§ Problem set:
(A) According to the passage on family planning in Uganda, what share of women of reproductive age are postpartum each year but not using a modern method of contraception?
(B) Please write the next part of the passage on family planning in Uganda, picking up after its last sentence.

In 2019, Uganda ranked among the 10 countries with highest total fertility rate, with 4.8 total births for women of reproductive age (15-49 years). The unmet need, indicating the share of sexually active women not using contraception despite not wanting more children or wanting to delay the next child was 15.3%, according to Performance Monitoring for Action, highlighting the gap between women’s reproductive intentions and their contraceptive behavior. The Uganda Demographic and Health Survey of 2016 showed Uganda has one of the highest annual population growth rates in the world, at 3%.
Postpartum family planning (PPFP) is an evidence-based program intervention essential for ensuring the health and well-being of mothers and their babies. (Postpartum is defined as the year after a birth; immediately postpartum is considered to be within six weeks of birth.) In Uganda, each year approximately 15% of women of reproductive age have recently given birth and 12% are postpartum but not using a modern method of contraception. This presents a huge opportunity to invest in PPFP.where a large proportion of women of reproductive age are postpartum but not using modern contraception.
In 2020, the United States Agency for International Development (USAID) supported Pathfinder International’s Uganda Family Planning Activity (FPA) to use a Continuous Quality Improvement (CQI) approach so facilities could understand their needs and challenges in providing PPFP (especially immediate PPFP), develop quality improvement indicators, design interventions based on assessment of these indicators, and strengthen health systems. This approach helped to construct a better supply chain of family planning commodities and an engaged medical community for both short-term contraceptive methods and more long-term methods during the postpartum period. Such processes were monitored and supported by frequent data review meetings and outreach events. Other interventions supported by the project to increase PPFP access and uptake included supporting the Uganda Ministry of Health to conduct integrated family planning outreach events, implement a one-facility/one-warehouse approach, and improve quality of documentation and reporting of PPFP services.

§ Excerpted records:
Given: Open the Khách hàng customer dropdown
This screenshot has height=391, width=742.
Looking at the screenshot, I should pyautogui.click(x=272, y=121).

---

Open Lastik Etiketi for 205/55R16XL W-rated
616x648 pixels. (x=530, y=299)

==

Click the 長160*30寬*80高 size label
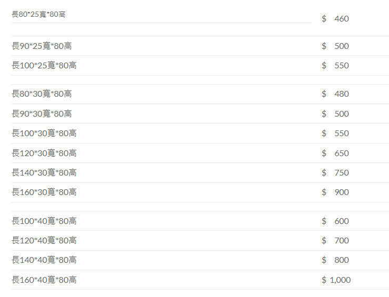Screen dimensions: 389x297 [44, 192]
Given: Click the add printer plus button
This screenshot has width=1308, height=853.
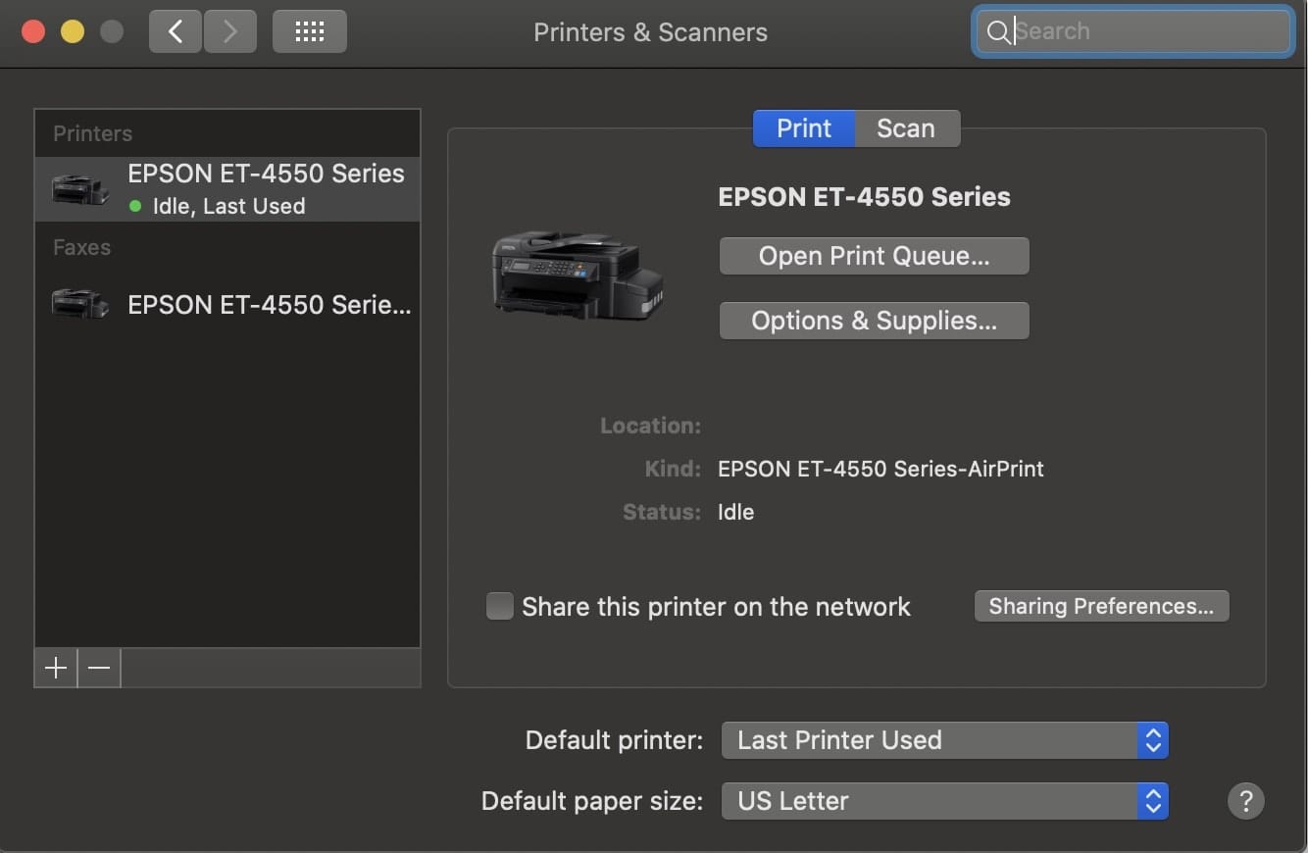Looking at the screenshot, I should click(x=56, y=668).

§ Responses to the tasks:
(A) About 12%.

(B)
Such efforts have had tremendous results. More than 90% of women at different FPA-supported service delivery points were counseled on family planning and the benefits of PPFP, which led to a substantial increase in the number of women using PPFP services, from 2,500 in January 2020 to 23,144 in December 2021. Thanks to the improvement of the service quality of PPFP, the focus shifted from broader postpartum family planning to early postpartum family planning, which also led to an increase in early PPFP uptake six weeks after childbirth, reflecting the high family planning need of women in this period.
Having data-based and facility-led quality PPFP services supported by quality PPFP counseling of women through integrated family planning services helped women make informed choices on using PPFP. Integrating family planning with immunization, antenatal care, childbirth, and postnatal services is critical to fulfill eligible women’s unmet need for PPFP. In addition, integrating supply chain teams into facility CQI committees helps ensure family planning commodity availability through implementation of the innovative one-facility/one-warehouse approach. Working with community health workers strengthened demand for PPFP services and their role in provision of short-term family planning methods at the community level helped bridge the gap between facilities and community accessing services.
Photo: Lovington Kambugu for Pathfinder International 2021. Lydia Balibali, right, an FPA family planning officer, and Susan Namagembe, an FPA-trained health worker, educating a group of mothers about postpartum family planning during an immunization session at Kibibi Nursing Home in Butambala District in central Uganda.
Remarkably, programs focusing on PPFP can dramatically shift use of rights-based family planning, even in countries with high fertility rates and low modern contraceptive uptake like Uganda.